I was originally trying to use the output of this and join it to one of my GRDB models. But it fails for the same reason at the CTE level. Running it directly in sqlite either alone to return a state ID, or joined with the states to return the random state works.

    let association = State(
        to: cte,
        on: { left, right in
          left[Column("id")] == right[Column("random_state_id")]
        })

try State.select(literal: "states.*").with(cte).including(required: association).limit(1).fetchOne(db)
glytch commented 3 months ago

Incase it helps, this fails with the same error. Works directly in sqlite console though

do {
  let sql =  """
        WITH state_ids AS (
            SELECT
                ABS(RANDOM() % seq) AS random_state_id
            FROM sqlite_sequence
            WHERE
              sqlite_sequence.name = "states"

            UNION ALL

            SELECT
                ABS(RANDOM() % seq) AS random_state_id
            FROM state_ids, sqlite_sequence
            LEFT OUTER JOIN states ON (states.id = random_state_id)
            WHERE
              sqlite_sequence.name = "states"
            AND states.id IS NULL
            LIMIT 5000
        )
        SELECT states.id
        FROM state_ids
        JOIN states ON (states.id = state_ids.random_state_id)
        LIMIT 1
        """

  try dbPool.read { db in
    let stated:Int64 = try Int64.fetchOne(db, sql: sql)

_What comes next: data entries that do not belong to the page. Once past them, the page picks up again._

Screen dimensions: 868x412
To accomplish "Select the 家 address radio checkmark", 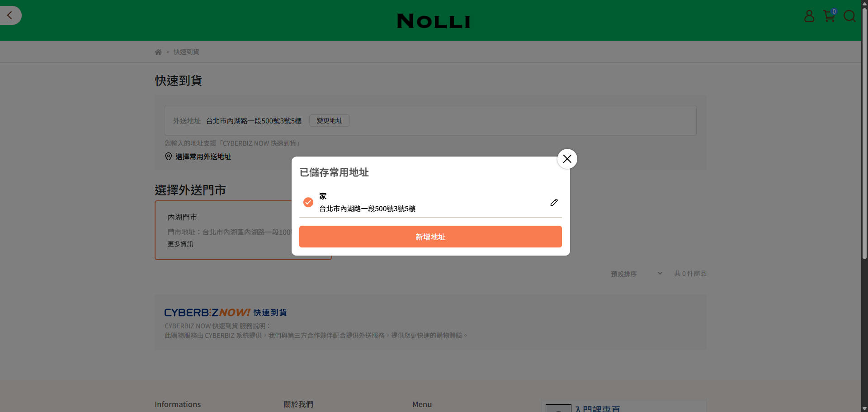I will pyautogui.click(x=308, y=202).
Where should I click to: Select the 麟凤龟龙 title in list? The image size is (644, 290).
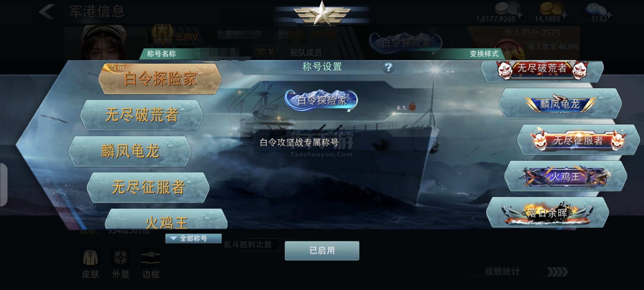pos(130,151)
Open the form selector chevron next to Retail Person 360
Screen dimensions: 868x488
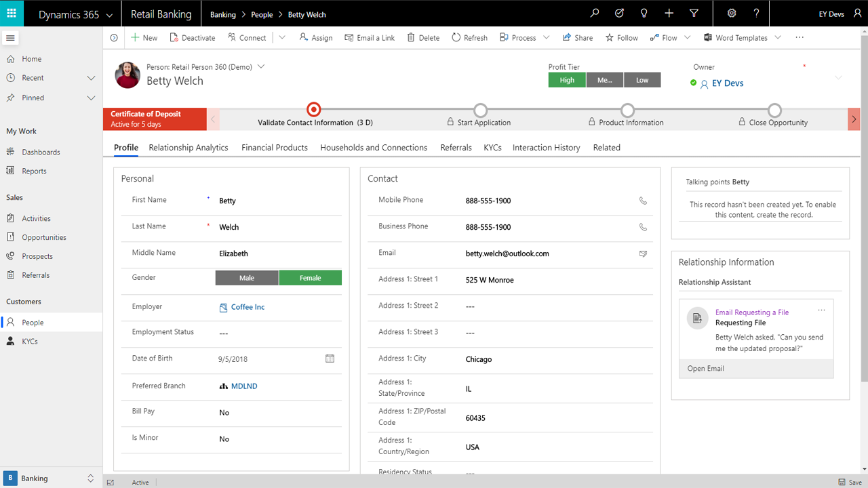pyautogui.click(x=261, y=66)
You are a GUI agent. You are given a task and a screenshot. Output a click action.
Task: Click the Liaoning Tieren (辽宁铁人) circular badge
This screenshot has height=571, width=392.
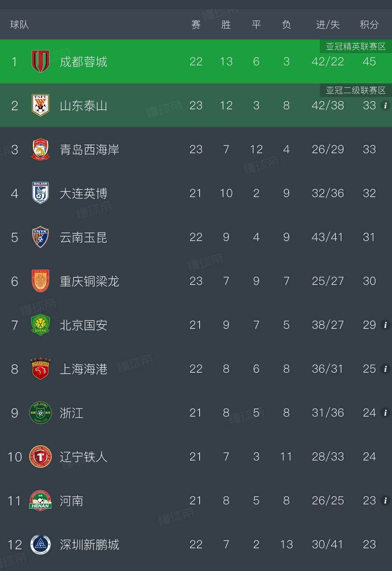pos(40,457)
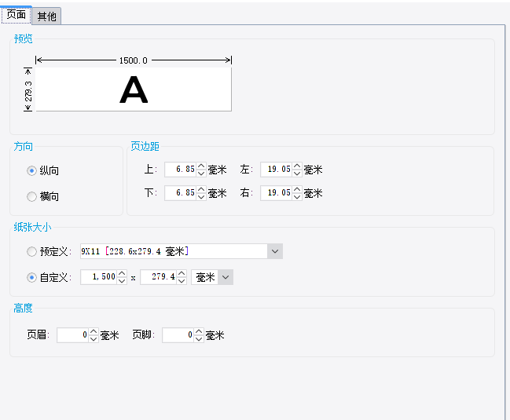The height and width of the screenshot is (420, 510).
Task: Decrease the footer (页脚) height
Action: pyautogui.click(x=199, y=339)
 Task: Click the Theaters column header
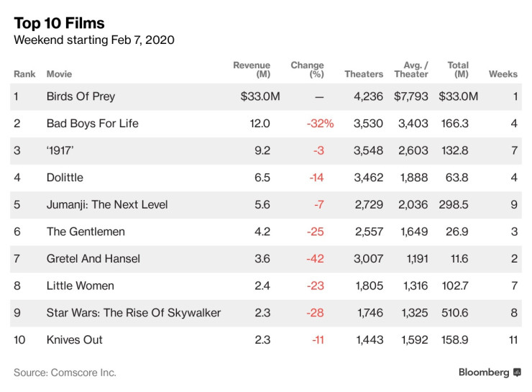coord(364,74)
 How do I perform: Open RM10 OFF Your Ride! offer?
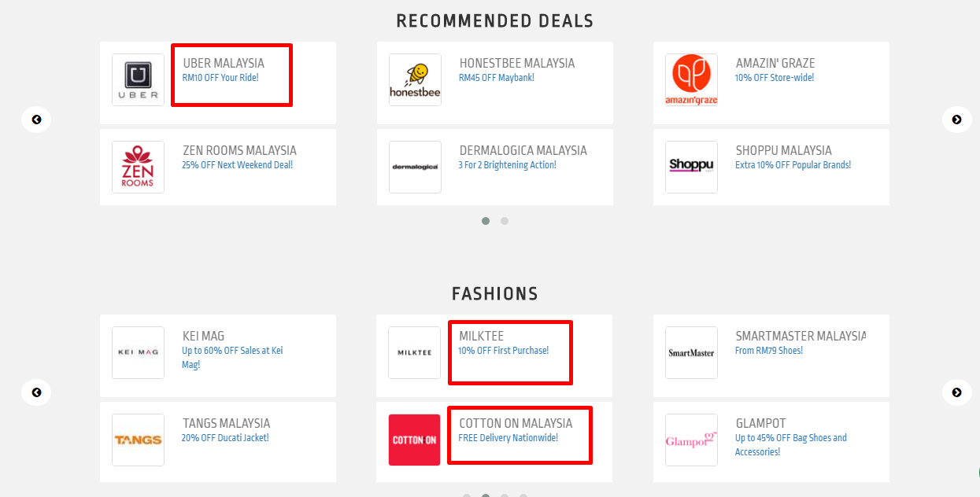[x=220, y=78]
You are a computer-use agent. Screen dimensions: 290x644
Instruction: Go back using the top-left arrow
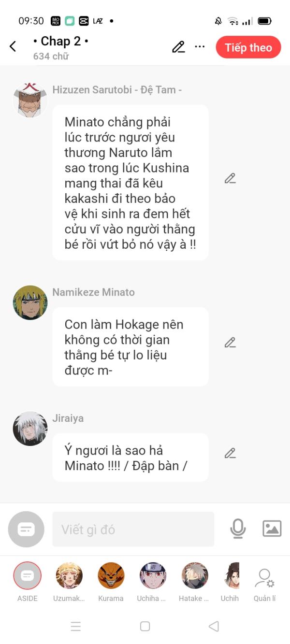[13, 46]
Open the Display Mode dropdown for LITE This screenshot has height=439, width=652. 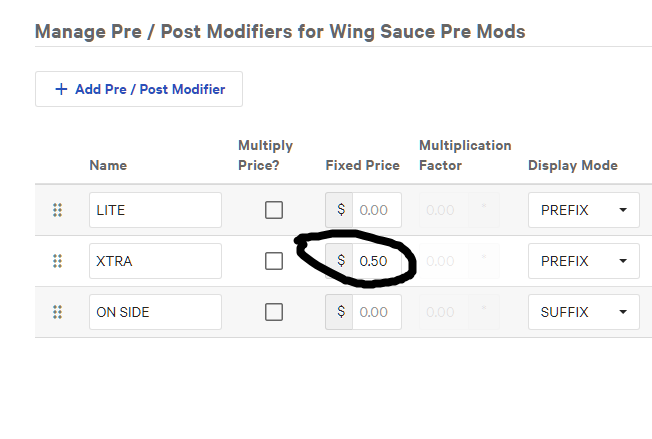pos(583,210)

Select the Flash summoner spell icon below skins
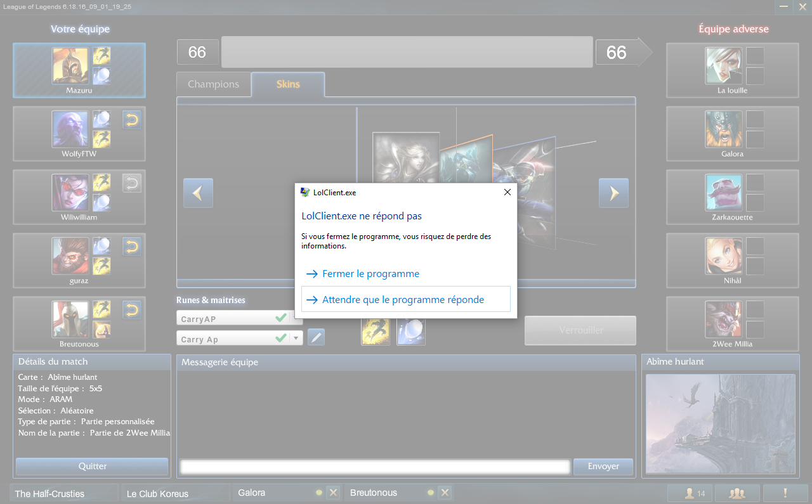[375, 331]
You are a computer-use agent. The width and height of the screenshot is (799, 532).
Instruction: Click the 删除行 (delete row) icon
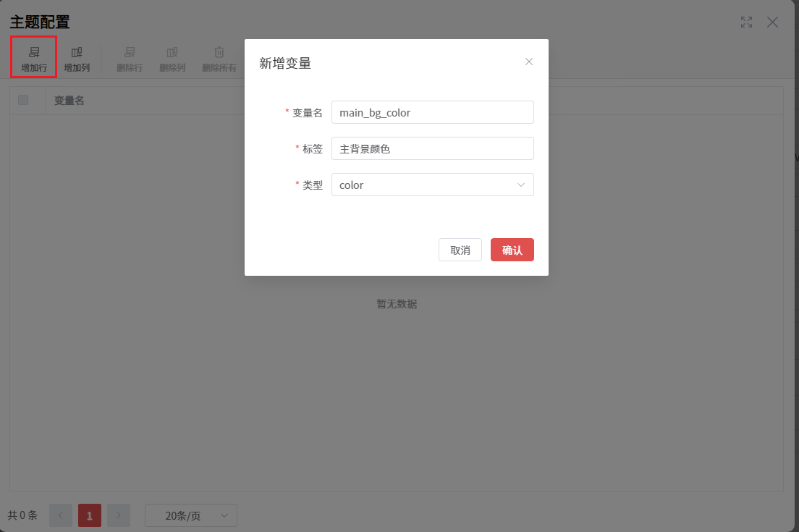click(130, 52)
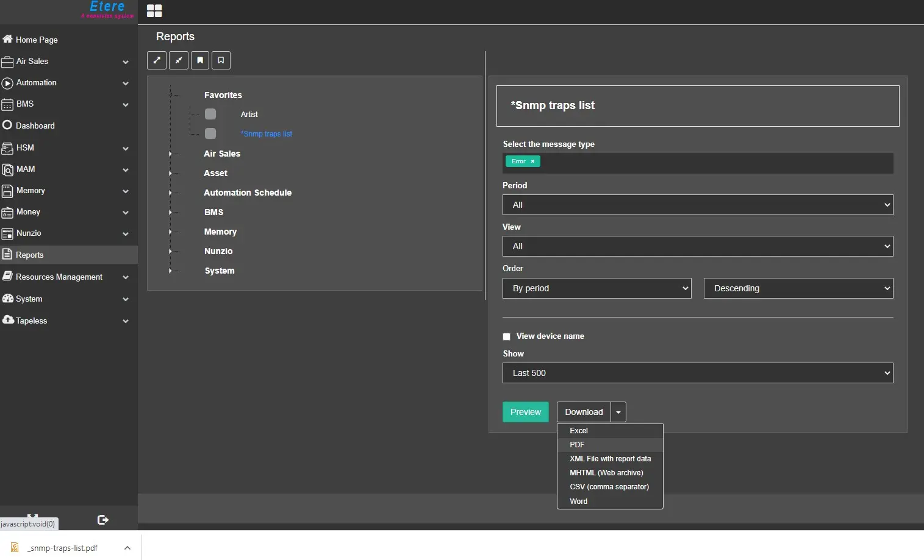The height and width of the screenshot is (560, 924).
Task: Open Home Page via house icon
Action: [8, 40]
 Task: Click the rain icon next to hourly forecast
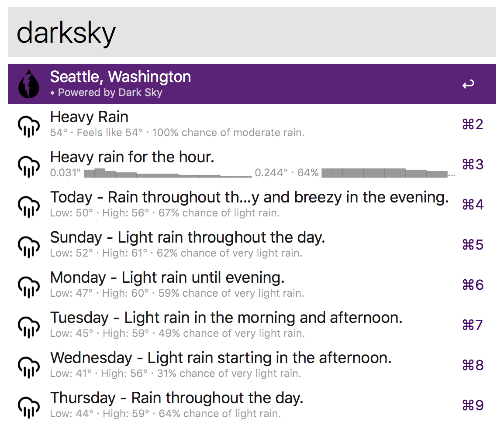pos(29,167)
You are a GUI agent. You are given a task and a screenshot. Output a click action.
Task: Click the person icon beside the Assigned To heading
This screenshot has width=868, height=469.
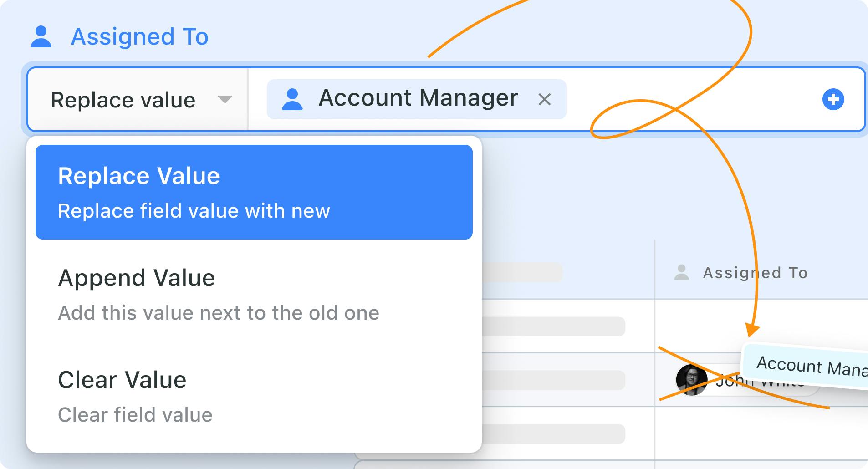41,37
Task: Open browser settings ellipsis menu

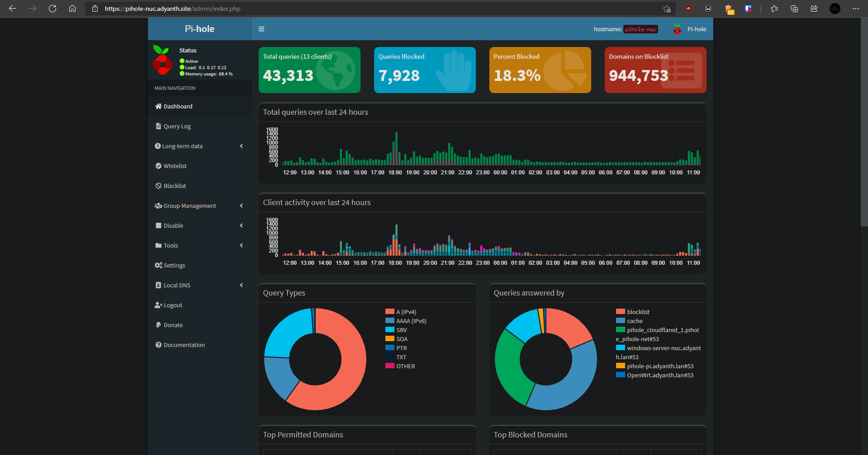Action: (855, 9)
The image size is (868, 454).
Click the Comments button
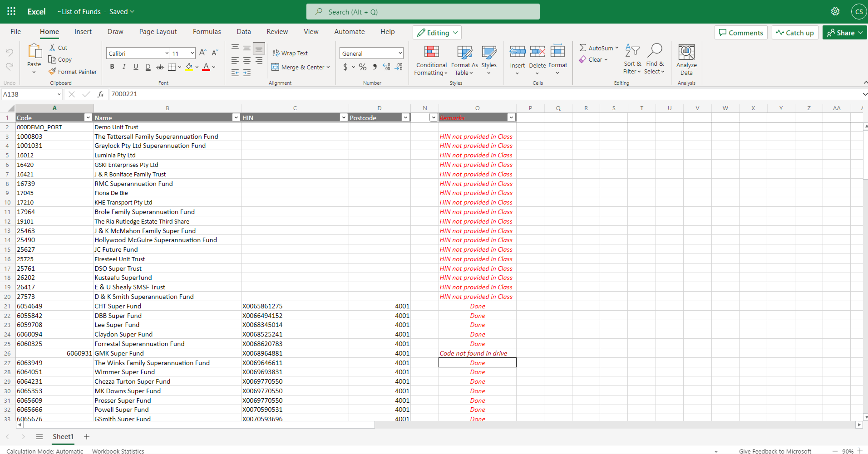[741, 33]
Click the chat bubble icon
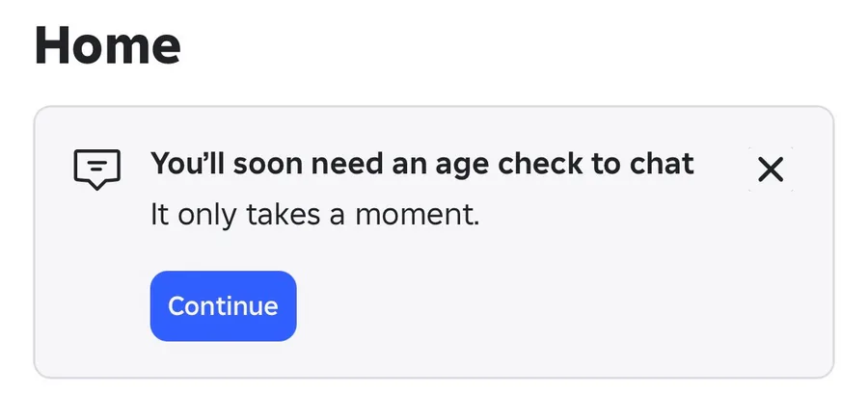 tap(97, 170)
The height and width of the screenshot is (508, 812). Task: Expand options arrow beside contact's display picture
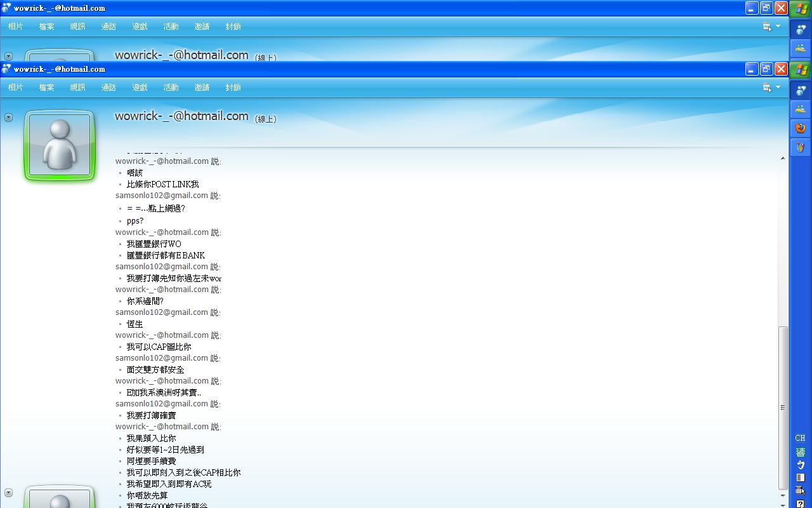[8, 117]
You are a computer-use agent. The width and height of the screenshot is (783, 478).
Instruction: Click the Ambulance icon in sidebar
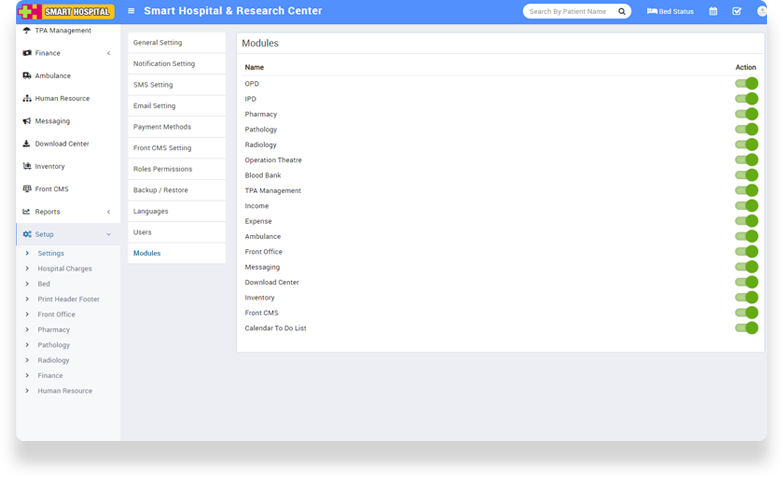(x=27, y=76)
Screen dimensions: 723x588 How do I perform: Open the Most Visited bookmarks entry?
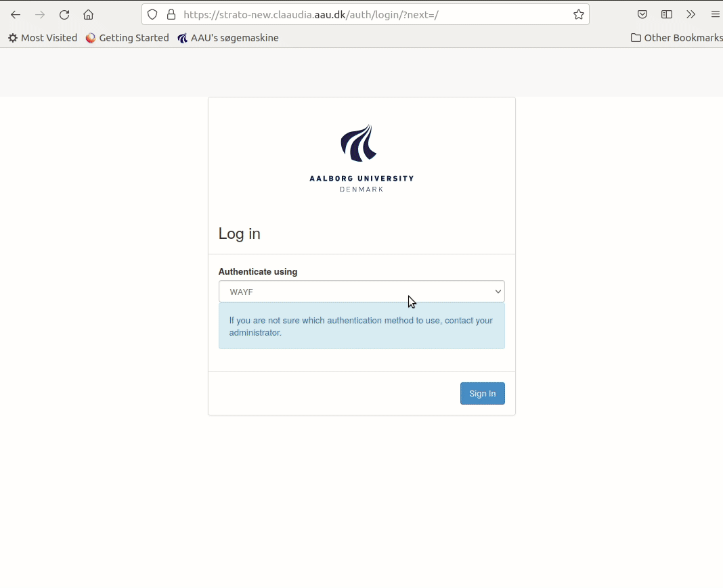click(42, 38)
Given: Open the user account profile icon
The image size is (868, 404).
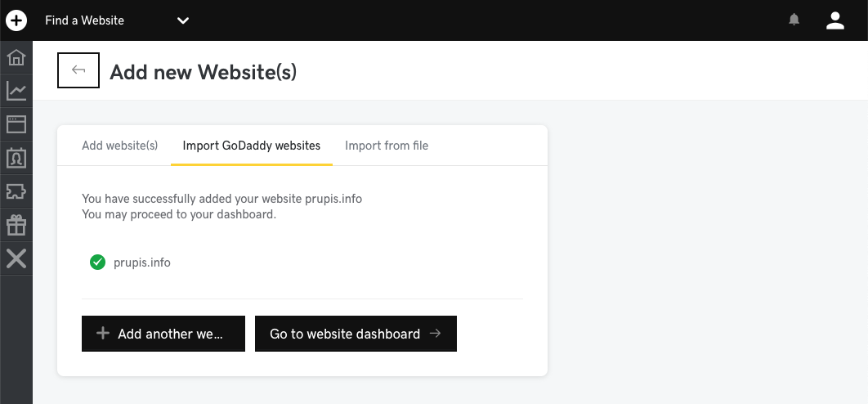Looking at the screenshot, I should click(834, 20).
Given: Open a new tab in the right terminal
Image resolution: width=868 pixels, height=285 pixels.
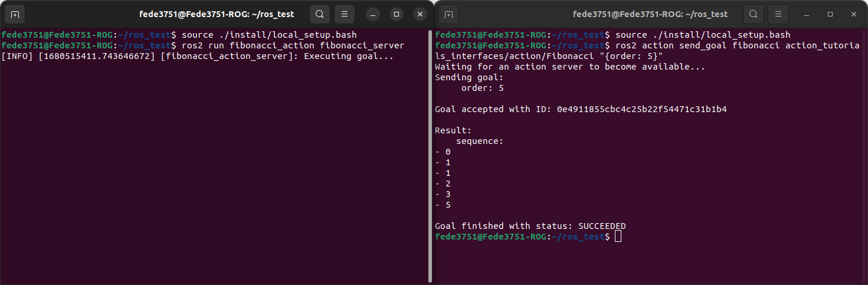Looking at the screenshot, I should pos(449,14).
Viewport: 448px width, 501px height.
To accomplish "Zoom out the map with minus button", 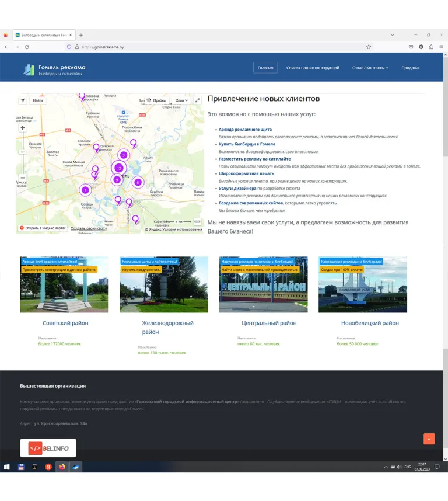I will click(23, 177).
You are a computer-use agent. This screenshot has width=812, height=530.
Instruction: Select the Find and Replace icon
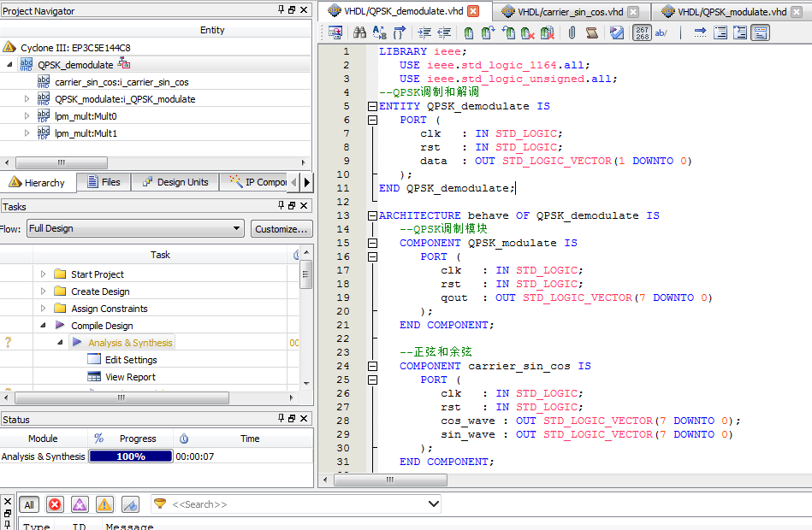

    print("rows: \(stateId)")
  }
}
catch {
  fatalError("fetching random state id with sql cte: \(error)")
}
groue commented 3 months ago

Hello @glytch.

You're running into an SQLite error because your app tries to run an invalid SQL query: "no such column: states".

This is not an issue about GRDB, and this repository is not the correct place to ask support about SQL. Maybe ask for help on the SQLite forums or StackOverflow?

glytch commented 3 months ago

Hello @glytch.

You're running into an SQLite error because your app tries to run an invalid SQL query: "no such column: states".

This is not an issue about GRDB, and this repository is not the correct place to ask support about SQL. Maybe ask for help on the SQLite forums or StackOverflow?

It is a valid query.

It works in the sqlite3 command line client, and the SQLiteFlow Mac OS desktop app. Both sqlite3 clients. Using the same database that the example project above generated. And running the same query that my swift code in the example project uses. I'm not sure why it wouldn't work in GRDB. It returns rows.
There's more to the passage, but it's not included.